Material:

+++

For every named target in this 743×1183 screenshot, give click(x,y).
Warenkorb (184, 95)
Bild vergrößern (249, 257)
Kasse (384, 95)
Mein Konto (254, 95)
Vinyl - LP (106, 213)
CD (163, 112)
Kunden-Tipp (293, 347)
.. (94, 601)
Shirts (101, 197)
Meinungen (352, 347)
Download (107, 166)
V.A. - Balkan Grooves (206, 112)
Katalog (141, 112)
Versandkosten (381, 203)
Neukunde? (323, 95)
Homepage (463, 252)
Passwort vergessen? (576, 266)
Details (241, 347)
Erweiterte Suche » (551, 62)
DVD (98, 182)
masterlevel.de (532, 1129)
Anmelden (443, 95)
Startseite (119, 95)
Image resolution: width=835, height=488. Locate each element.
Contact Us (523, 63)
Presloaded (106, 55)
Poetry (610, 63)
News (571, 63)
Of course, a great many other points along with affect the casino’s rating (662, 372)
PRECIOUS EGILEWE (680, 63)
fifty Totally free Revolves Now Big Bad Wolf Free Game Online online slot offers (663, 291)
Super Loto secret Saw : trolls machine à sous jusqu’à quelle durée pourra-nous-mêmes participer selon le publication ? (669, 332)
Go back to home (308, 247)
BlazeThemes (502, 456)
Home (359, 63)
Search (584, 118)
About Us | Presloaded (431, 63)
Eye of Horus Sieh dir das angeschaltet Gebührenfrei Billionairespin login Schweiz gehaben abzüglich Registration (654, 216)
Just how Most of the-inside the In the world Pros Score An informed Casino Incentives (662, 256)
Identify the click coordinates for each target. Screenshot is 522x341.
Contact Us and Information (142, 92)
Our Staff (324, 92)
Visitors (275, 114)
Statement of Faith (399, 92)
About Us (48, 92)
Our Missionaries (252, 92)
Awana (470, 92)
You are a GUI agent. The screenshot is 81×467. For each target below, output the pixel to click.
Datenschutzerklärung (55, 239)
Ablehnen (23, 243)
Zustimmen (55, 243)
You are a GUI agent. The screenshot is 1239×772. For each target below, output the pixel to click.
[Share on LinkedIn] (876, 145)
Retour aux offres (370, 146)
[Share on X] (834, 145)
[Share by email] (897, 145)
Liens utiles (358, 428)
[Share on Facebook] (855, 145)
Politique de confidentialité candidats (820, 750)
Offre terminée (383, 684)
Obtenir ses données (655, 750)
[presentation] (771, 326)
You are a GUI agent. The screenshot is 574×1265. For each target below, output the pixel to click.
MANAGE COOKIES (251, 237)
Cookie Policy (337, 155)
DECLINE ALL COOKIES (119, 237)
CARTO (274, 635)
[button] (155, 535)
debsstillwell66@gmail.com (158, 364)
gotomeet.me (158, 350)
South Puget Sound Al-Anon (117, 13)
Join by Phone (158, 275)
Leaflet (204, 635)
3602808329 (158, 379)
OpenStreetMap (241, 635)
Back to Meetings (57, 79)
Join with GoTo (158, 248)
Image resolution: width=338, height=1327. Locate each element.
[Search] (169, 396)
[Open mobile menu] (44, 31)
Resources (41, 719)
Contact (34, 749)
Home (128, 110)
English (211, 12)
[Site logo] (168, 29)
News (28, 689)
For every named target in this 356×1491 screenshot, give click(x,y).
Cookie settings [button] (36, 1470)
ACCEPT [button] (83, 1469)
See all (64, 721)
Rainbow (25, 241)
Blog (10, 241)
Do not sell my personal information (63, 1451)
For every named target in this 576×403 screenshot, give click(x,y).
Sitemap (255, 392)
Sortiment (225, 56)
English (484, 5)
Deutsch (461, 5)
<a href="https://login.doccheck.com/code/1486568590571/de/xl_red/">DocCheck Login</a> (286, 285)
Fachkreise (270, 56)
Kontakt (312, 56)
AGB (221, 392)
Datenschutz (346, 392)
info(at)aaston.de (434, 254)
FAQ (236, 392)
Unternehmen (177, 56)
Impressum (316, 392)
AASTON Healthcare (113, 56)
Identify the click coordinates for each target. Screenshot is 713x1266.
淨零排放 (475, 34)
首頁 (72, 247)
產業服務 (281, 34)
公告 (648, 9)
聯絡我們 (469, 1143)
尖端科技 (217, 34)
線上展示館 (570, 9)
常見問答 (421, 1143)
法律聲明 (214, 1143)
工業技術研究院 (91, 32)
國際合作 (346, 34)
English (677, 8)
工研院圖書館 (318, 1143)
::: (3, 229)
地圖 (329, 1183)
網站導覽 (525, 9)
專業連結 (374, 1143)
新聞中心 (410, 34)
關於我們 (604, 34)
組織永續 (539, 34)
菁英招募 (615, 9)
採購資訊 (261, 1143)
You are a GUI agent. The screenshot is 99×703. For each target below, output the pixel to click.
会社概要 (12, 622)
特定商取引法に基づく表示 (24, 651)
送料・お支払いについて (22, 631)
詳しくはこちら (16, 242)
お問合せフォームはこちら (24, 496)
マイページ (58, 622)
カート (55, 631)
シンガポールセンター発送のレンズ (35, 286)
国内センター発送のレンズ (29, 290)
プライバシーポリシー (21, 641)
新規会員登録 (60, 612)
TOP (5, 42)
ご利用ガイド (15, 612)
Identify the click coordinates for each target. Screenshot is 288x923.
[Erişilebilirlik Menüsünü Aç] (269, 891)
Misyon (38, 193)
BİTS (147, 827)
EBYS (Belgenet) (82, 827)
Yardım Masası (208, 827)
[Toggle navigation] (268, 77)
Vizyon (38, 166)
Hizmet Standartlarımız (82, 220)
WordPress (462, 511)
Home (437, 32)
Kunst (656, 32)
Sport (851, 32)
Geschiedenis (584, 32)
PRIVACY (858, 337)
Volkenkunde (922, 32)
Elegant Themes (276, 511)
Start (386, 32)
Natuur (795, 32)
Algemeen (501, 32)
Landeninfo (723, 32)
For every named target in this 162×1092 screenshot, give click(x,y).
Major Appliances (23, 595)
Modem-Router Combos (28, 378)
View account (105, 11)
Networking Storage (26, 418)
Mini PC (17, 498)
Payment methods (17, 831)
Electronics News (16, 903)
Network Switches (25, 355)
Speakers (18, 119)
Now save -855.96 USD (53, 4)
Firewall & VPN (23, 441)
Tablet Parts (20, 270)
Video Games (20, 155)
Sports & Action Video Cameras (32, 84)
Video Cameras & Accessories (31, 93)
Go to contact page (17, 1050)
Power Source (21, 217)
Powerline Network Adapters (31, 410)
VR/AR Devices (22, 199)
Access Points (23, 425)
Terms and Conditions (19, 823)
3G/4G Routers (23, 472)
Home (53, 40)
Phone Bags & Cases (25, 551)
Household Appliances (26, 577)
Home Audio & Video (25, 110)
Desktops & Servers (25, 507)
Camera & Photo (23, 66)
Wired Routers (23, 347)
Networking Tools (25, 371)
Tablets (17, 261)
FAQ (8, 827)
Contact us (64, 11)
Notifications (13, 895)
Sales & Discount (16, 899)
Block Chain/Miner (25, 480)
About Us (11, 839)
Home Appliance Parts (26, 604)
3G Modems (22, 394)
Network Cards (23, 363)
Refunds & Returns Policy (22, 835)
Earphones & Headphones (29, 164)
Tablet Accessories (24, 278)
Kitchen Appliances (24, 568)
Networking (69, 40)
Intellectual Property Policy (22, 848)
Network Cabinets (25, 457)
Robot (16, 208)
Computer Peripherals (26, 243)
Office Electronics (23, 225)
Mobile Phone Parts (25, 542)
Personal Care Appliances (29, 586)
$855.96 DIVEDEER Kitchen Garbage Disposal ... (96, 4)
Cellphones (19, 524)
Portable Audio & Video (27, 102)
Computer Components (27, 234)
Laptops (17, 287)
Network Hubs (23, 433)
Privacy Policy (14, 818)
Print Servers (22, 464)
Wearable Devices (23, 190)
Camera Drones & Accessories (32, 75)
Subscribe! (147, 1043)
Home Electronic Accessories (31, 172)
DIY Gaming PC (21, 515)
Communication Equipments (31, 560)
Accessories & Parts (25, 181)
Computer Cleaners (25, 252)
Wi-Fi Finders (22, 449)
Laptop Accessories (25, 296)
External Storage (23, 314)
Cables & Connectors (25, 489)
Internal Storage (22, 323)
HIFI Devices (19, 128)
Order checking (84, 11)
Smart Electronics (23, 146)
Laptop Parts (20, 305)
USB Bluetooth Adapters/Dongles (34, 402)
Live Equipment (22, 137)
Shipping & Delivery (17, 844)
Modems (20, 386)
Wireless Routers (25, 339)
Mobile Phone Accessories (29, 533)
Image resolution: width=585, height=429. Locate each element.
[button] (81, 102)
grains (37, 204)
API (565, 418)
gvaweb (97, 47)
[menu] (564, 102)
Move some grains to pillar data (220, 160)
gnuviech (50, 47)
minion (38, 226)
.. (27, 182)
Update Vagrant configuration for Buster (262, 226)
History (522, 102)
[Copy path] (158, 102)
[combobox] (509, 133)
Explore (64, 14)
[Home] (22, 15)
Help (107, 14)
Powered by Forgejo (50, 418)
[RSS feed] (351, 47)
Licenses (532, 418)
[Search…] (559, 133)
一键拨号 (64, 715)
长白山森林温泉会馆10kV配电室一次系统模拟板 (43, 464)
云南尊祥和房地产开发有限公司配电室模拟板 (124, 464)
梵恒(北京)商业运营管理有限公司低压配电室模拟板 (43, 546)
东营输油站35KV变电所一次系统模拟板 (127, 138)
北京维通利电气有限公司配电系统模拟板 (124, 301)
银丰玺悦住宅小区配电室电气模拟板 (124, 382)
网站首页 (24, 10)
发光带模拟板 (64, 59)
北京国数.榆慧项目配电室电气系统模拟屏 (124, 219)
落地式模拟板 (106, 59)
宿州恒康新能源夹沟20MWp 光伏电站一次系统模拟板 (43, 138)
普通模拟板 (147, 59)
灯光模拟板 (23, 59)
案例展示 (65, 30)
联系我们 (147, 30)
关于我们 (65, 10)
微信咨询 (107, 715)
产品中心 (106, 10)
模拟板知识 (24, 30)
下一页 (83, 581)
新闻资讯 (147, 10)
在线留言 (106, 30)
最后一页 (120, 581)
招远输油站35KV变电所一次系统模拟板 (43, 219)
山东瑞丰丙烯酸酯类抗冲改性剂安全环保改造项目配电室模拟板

+++

Reproduce the records from the line that contains "News (28, 689)" through the line that contains "AASTON Healthcare (113, 56)", changing "Kontakt" to "Contact" and leaving everything else unchanged.

Response below:
News (28, 689)
For every named target in this 356×1491 screenshot, give click(x,y).
Cookie settings [button] (36, 1470)
ACCEPT [button] (83, 1469)
See all (64, 721)
Rainbow (25, 241)
Blog (10, 241)
Do not sell my personal information (63, 1451)
For every named target in this 576×403 screenshot, give click(x,y).
Sitemap (255, 392)
Sortiment (225, 56)
English (484, 5)
Deutsch (461, 5)
<a href="https://login.doccheck.com/code/1486568590571/de/xl_red/">DocCheck Login</a> (286, 285)
Fachkreise (270, 56)
Contact (312, 56)
AGB (221, 392)
Datenschutz (346, 392)
info(at)aaston.de (434, 254)
FAQ (236, 392)
Unternehmen (177, 56)
Impressum (316, 392)
AASTON Healthcare (113, 56)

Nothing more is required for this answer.